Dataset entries
──────────────────────────────

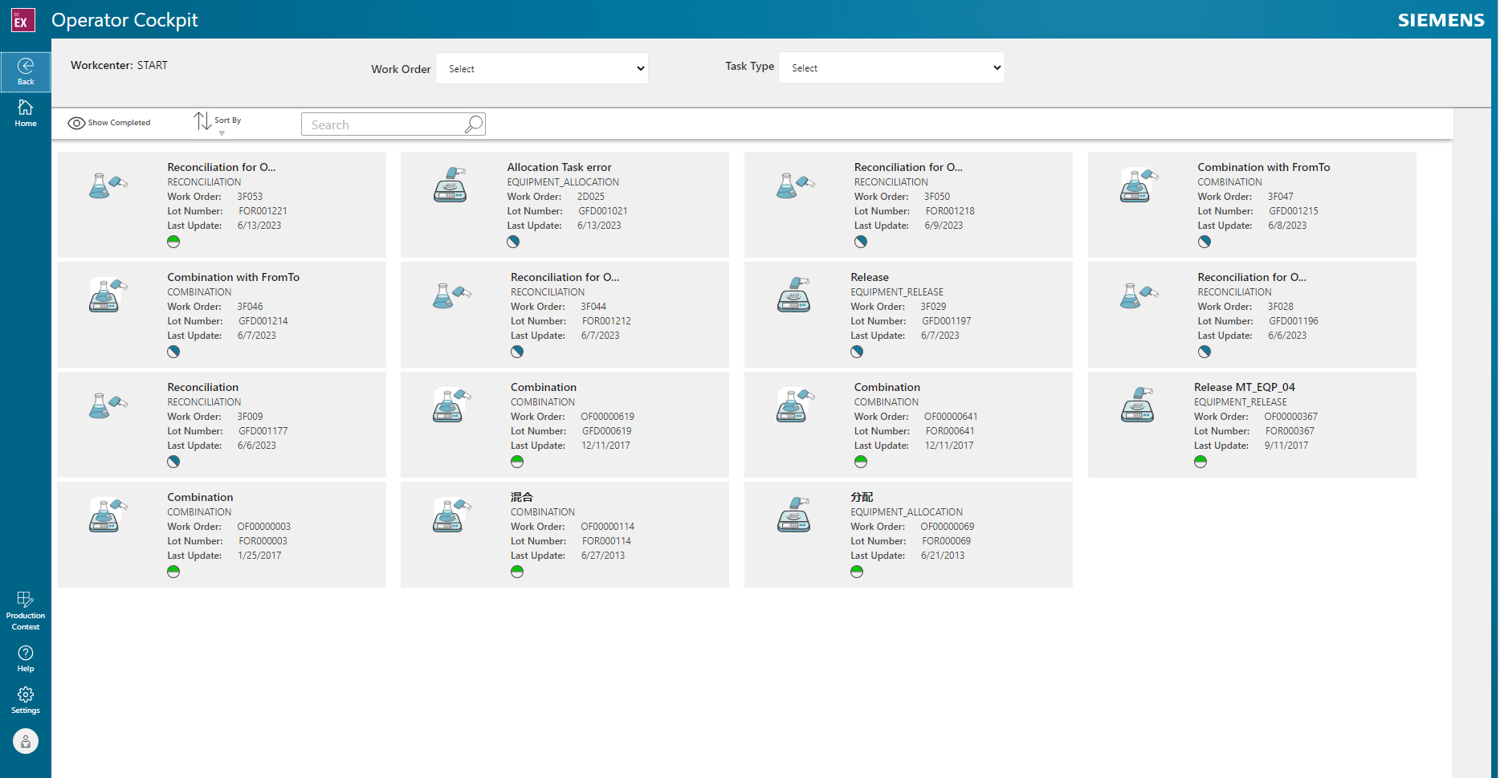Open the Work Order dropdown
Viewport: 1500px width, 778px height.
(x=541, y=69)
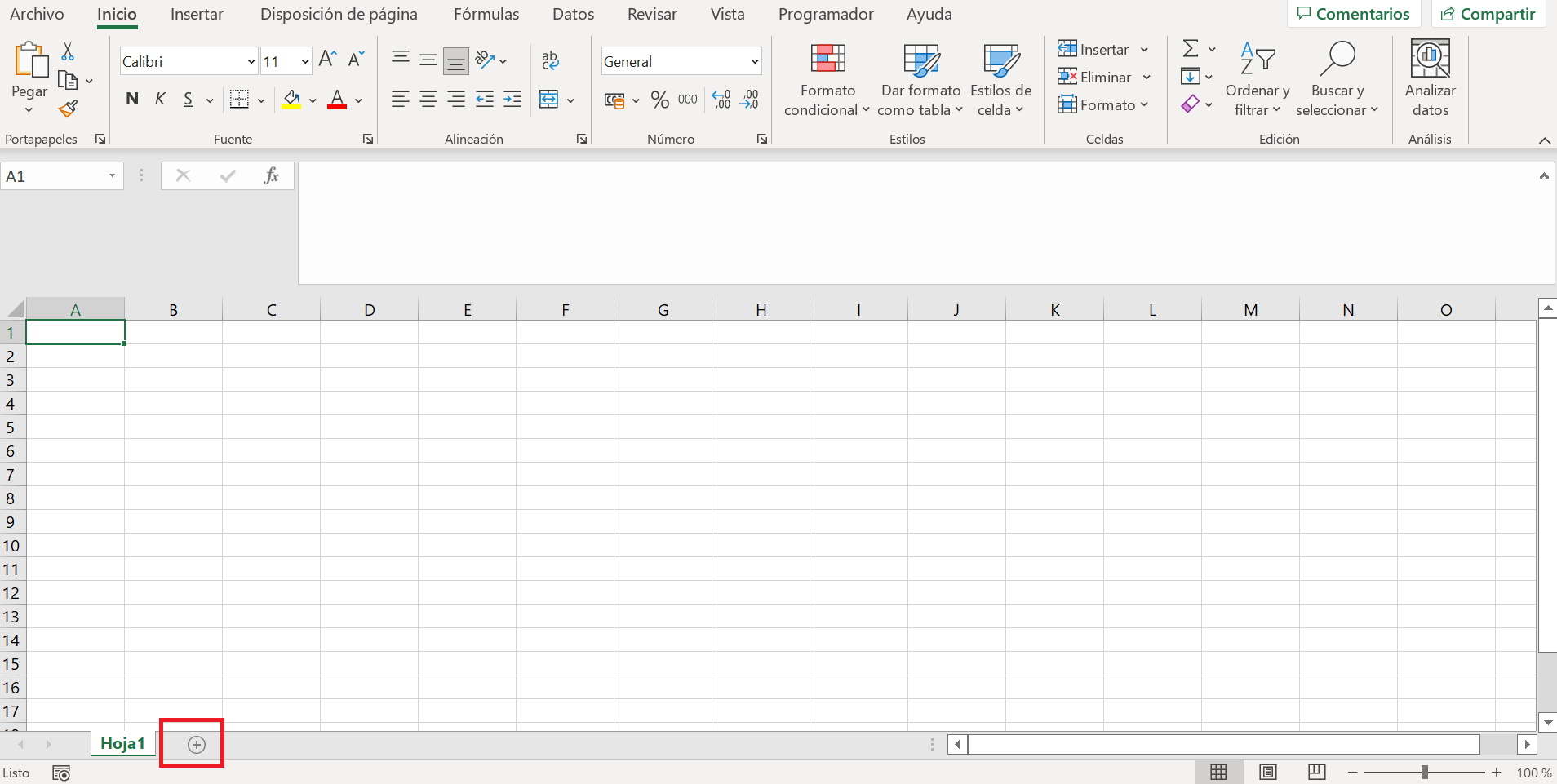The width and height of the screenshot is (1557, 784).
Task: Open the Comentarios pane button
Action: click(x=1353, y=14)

──────────────────────────────

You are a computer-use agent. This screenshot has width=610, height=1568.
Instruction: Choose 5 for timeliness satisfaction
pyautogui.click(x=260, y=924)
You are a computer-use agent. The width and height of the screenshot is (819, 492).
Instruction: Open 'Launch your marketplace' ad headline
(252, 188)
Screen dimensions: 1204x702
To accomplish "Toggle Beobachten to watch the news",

──────────────────────────────

● What you should do
Produce only the lines from the line containing "You are a computer-use agent. The" through the line containing "Beobachten to watch", inclusive of both, exactly as they stand in the entries above.

● Finished task
You are a computer-use agent. The width and height of the screenshot is (819, 492).
Instruction: Open 'Launch your marketplace' ad headline
(252, 188)
Screen dimensions: 1204x702
To accomplish "Toggle Beobachten to watch the news",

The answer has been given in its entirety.